代表理事 平成30年1月のごあいさつ

2018年1月13日収録分代表挨拶

 新しい年が明けて、国際情勢は非常に緊張しています。北朝鮮の問題はどういう風に動くかということが、皆さんにとっても非常に心配でしょうし、国民全体の問題でもあるわけです。慶應義塾大学で開催された、北朝鮮についての公開シンポジウムに行きました。慶應義塾大学というアカデミズムの代表格と言っていい大学の、東アジア研究所というところが北朝鮮をどう見てるかということに非常に関心があったのです。

 『「招待所」という名の収容所』(山岡由美訳、柏書房、平成29年)という拉致被害者のことを書いた、ロバート・ボイントンというニューヨーク大学の教授が来られていました。
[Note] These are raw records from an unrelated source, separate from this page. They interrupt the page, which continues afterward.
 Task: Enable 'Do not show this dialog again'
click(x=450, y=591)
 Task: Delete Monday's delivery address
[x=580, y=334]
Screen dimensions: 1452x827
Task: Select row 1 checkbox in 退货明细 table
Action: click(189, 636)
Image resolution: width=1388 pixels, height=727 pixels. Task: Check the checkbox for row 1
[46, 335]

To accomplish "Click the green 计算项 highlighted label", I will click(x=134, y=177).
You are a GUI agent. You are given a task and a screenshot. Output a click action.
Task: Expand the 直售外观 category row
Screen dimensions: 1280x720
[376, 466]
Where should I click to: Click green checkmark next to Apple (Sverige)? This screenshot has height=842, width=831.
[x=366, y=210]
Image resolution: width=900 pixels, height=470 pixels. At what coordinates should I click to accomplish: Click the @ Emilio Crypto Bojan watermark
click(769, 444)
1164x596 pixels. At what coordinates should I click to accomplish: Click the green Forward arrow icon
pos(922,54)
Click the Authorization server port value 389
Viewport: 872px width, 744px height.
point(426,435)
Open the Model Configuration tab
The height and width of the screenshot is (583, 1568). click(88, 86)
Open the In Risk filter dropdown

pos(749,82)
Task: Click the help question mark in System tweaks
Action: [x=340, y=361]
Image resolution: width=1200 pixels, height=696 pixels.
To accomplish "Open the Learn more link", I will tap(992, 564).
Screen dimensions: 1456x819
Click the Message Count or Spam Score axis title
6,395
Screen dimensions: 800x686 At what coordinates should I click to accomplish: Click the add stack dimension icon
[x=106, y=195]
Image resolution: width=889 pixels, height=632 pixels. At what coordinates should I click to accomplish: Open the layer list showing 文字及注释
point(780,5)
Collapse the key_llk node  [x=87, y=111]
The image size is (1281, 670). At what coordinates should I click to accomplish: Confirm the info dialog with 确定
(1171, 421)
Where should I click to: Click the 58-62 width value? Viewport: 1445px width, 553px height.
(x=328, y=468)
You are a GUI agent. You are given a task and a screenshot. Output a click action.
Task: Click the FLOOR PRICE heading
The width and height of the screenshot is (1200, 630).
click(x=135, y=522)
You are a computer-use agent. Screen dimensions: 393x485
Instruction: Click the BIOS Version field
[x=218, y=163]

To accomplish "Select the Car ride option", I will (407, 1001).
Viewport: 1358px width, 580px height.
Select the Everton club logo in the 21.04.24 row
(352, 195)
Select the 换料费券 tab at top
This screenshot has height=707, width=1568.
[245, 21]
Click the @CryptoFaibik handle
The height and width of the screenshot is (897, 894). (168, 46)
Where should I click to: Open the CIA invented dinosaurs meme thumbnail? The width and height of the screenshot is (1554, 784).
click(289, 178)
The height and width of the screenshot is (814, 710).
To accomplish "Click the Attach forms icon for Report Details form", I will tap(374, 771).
5人ほどのパネル討論があって、ジャーナリストとか韓国人の方そしてボイントン教授が一人ずついろんな情勢分析をお話しされました。ところがジャーナリストが北朝鮮に行ったとしても、ほとんど取材の自由がなくて監視の下でしか調べられない。皆さんもご存じだと思いますが、ほとんど現実を見ることができません。良いところだけを見せるものですから、こういうシンポジウムをやったとしても、ほとんど新しい資料、新しい考察が感じられない。大学で現代史を研究すると、出てきた資料あるいは各国政府の公式見解といったものの範囲でしか研究しない傾向というのを非常に危ぶんでいます。大学での、突っ込んだ話をしたはずのシンポジウムに行っても、北朝鮮の情勢がまだまだ分からない。公式に出された文書を多くの方が一生懸命に読んで、それを解読する以外ないということを言うと、「なんだ我々がやっていることと同じではないか」ということになるわけです。外務官僚が水面下で交渉して日朝首脳会談を実現したという事は皆さんもご存じだと思うんですけども、この水面下がどういう風になっているかを知りたいのです。けれどもそれがなかなか現代でも分からない、後になって分かるということです。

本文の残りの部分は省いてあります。